═══ Records for the task ═══

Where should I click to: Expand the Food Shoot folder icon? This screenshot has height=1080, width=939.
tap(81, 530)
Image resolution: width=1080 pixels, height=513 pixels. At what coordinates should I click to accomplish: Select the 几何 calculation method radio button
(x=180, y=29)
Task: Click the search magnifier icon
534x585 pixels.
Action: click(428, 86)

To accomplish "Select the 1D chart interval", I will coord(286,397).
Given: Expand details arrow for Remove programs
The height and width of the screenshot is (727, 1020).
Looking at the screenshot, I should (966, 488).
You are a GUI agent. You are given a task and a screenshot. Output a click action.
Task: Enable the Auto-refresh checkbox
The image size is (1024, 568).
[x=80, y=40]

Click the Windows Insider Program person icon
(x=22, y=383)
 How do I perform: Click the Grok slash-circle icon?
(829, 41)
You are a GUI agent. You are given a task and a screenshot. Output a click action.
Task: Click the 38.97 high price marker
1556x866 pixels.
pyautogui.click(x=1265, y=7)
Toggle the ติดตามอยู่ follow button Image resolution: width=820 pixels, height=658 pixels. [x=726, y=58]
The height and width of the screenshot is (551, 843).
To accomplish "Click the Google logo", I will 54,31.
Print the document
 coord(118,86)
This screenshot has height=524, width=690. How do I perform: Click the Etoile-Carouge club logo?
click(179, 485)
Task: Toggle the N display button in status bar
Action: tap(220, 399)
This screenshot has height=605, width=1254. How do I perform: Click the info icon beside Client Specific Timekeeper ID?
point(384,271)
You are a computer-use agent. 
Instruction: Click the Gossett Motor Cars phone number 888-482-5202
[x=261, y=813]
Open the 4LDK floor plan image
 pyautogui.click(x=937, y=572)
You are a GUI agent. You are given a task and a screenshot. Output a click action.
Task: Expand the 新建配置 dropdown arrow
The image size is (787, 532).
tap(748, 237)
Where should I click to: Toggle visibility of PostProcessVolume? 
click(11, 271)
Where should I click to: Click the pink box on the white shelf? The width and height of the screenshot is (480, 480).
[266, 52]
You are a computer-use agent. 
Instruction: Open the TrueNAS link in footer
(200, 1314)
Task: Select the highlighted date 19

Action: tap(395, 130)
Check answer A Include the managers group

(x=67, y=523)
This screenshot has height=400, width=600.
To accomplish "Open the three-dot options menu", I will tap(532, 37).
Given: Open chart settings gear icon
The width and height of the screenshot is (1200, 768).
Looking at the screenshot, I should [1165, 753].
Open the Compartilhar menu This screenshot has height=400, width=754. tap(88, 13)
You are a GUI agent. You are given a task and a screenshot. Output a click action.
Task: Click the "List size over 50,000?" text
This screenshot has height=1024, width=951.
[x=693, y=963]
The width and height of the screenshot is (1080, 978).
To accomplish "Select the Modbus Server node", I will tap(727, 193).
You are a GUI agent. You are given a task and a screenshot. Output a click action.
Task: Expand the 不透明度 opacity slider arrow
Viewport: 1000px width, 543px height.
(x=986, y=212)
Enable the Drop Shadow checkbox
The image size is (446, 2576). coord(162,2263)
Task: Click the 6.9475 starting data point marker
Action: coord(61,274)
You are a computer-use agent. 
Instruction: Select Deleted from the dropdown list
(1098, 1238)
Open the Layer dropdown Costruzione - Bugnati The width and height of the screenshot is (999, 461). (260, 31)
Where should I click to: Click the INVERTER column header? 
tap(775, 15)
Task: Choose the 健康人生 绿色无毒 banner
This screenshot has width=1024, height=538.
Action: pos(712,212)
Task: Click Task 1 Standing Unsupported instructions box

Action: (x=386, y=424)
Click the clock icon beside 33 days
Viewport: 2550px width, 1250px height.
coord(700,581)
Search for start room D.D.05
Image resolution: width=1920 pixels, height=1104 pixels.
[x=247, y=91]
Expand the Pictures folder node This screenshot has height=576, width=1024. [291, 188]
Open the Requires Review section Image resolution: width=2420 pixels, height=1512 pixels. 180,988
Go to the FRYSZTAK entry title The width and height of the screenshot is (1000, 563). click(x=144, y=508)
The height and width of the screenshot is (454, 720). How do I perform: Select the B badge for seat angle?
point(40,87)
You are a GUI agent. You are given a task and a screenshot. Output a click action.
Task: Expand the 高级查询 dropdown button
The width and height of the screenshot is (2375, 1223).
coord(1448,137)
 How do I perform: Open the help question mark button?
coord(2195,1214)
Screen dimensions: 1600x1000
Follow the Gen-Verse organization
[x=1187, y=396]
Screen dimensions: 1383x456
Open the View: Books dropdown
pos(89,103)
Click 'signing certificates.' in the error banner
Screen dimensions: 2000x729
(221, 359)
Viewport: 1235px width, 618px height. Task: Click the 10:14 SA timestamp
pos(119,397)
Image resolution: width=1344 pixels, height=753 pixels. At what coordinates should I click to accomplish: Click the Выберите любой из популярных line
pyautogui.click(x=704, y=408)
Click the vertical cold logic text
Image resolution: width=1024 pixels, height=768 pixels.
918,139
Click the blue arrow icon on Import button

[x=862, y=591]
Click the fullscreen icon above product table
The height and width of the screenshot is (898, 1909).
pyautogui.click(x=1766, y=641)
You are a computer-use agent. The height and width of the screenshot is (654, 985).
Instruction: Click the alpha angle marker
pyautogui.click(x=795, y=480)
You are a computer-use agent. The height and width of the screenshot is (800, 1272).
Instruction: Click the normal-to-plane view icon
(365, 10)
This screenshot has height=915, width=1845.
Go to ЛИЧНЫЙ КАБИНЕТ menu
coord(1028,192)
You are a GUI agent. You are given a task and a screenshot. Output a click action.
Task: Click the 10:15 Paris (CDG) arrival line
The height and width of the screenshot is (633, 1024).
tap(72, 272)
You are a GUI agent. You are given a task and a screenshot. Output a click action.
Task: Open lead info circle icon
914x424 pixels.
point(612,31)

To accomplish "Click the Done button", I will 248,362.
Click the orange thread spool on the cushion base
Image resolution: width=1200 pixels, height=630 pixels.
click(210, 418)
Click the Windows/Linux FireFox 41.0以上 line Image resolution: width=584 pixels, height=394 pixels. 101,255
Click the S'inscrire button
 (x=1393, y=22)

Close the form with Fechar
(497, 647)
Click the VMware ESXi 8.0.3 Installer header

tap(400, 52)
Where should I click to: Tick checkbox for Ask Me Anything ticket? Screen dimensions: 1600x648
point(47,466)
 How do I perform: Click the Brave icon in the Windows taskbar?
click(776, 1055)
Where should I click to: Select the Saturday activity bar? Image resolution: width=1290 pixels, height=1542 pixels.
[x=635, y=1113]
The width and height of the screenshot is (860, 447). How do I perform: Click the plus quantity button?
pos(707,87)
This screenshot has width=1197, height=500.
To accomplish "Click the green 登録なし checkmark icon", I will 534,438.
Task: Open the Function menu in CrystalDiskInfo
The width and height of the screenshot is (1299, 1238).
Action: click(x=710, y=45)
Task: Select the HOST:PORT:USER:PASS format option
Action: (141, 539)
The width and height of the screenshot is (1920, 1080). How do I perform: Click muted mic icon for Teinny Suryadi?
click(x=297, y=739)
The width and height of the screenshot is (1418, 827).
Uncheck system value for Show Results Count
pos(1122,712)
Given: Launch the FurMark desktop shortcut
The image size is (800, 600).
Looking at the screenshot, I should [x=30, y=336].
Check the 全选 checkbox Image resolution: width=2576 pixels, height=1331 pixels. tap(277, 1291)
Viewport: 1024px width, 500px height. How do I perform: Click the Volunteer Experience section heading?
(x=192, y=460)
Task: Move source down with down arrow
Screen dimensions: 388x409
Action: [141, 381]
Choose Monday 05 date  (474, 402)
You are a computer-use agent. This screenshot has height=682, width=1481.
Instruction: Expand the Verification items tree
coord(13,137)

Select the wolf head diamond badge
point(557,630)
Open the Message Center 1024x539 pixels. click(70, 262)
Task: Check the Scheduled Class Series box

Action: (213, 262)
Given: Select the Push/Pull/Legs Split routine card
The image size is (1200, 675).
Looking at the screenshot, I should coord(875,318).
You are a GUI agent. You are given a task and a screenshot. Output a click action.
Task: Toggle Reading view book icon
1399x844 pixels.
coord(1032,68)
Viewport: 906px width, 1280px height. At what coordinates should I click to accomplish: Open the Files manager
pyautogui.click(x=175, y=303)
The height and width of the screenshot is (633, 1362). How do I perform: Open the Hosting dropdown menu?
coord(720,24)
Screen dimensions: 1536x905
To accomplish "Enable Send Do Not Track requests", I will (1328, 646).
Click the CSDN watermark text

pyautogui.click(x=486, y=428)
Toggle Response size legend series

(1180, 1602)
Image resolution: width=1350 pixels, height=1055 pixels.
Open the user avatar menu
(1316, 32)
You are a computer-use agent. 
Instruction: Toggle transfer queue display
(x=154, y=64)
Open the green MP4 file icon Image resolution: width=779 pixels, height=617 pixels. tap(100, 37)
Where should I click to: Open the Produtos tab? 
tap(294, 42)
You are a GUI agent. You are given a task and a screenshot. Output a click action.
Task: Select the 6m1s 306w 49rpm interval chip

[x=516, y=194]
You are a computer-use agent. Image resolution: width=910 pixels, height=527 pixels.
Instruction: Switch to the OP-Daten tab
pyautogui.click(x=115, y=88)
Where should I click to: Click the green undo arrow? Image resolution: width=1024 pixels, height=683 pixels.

═══

**Exercise objective:** Copy the listing from the line with "Enable the Drop Shadow checkbox" up to and including the line with "point(40,87)", changing "Expand" to "Collapse" and leaving everything else unchanged.

**Problem solution:**
Enable the Drop Shadow checkbox
The image size is (446, 2576). coord(162,2263)
Task: Click the 6.9475 starting data point marker
Action: coord(61,274)
You are a computer-use agent. 
Instruction: Select Deleted from the dropdown list
(1098, 1238)
Open the Layer dropdown Costruzione - Bugnati The width and height of the screenshot is (999, 461). (260, 31)
Where should I click to: Click the INVERTER column header? 
tap(775, 15)
Task: Choose the 健康人生 绿色无毒 banner
This screenshot has width=1024, height=538.
Action: pos(712,212)
Task: Click Task 1 Standing Unsupported instructions box

Action: (x=386, y=424)
Click the clock icon beside 33 days
Viewport: 2550px width, 1250px height.
coord(700,581)
Search for start room D.D.05
Image resolution: width=1920 pixels, height=1104 pixels.
[x=247, y=91]
Collapse the Pictures folder node This screenshot has height=576, width=1024. [291, 188]
Open the Requires Review section Image resolution: width=2420 pixels, height=1512 pixels. 180,988
Go to the FRYSZTAK entry title The width and height of the screenshot is (1000, 563). click(x=144, y=508)
The height and width of the screenshot is (454, 720). How do I perform: Select the B badge for seat angle?
point(40,87)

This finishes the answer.